SUPPLIED MATERIAL

════════════════

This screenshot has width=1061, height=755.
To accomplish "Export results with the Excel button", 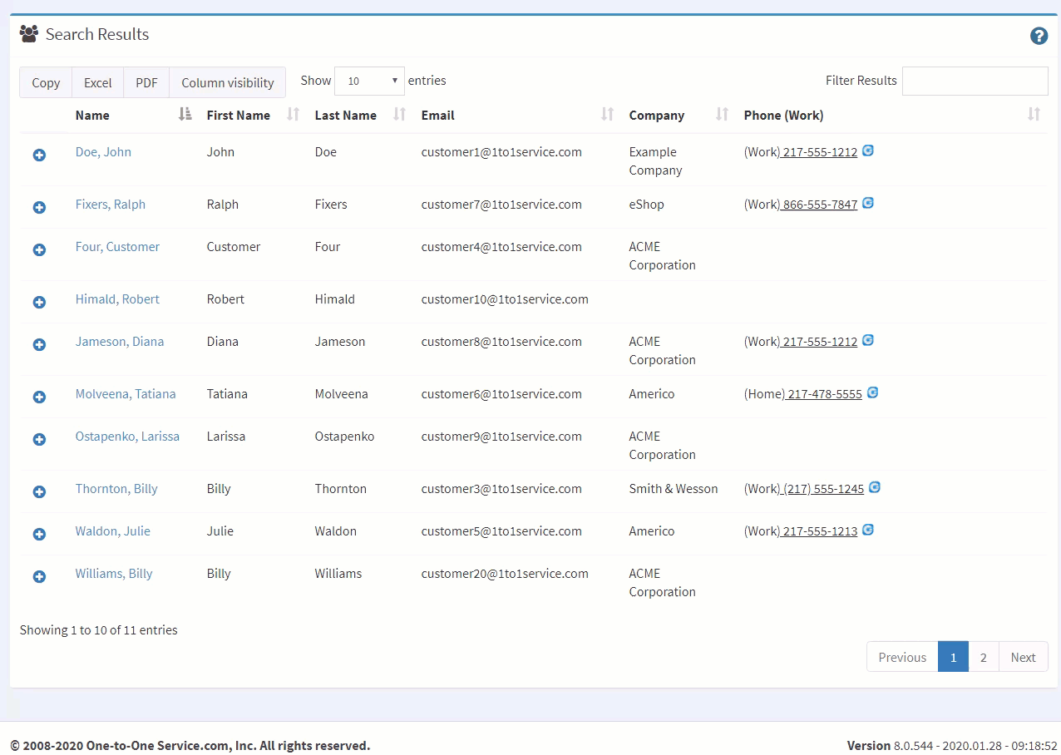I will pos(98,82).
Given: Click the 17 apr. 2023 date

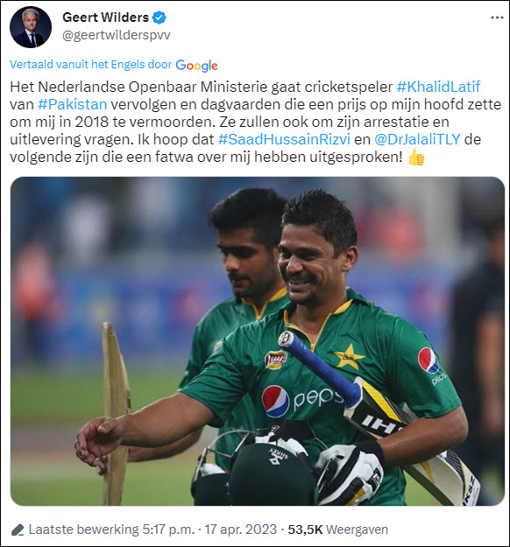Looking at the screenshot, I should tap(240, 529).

════════════════

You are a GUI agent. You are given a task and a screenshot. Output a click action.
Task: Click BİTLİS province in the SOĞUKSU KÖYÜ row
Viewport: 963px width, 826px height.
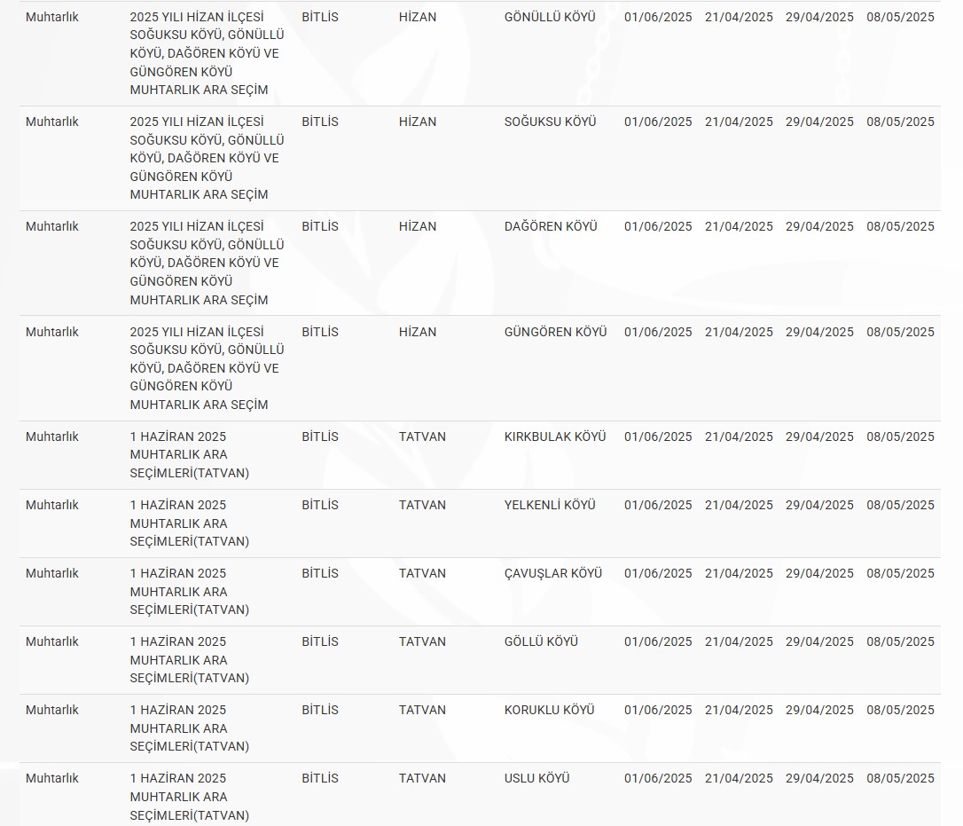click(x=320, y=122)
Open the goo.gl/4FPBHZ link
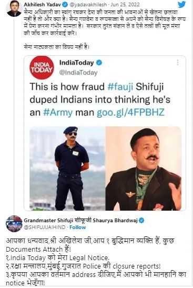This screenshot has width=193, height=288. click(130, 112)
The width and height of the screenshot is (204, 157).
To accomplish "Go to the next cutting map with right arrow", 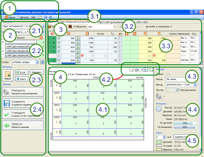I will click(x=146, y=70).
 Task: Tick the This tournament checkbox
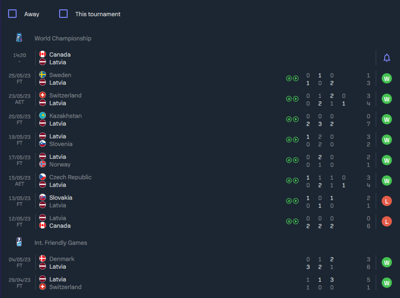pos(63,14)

════════════════

WHAT THE TASK REQUIRES
Only one stretch of the material above is wanted: the line containing "Viewport: 963px width, 826px height." through the line containing "The width and". Restate it word for word, minus the pictures.

RESULT BELOW
Viewport: 963px width, 826px height.
click(x=320, y=122)
Open the goo.gl/4FPBHZ link
This screenshot has width=193, height=288. click(130, 112)
The width and height of the screenshot is (204, 157).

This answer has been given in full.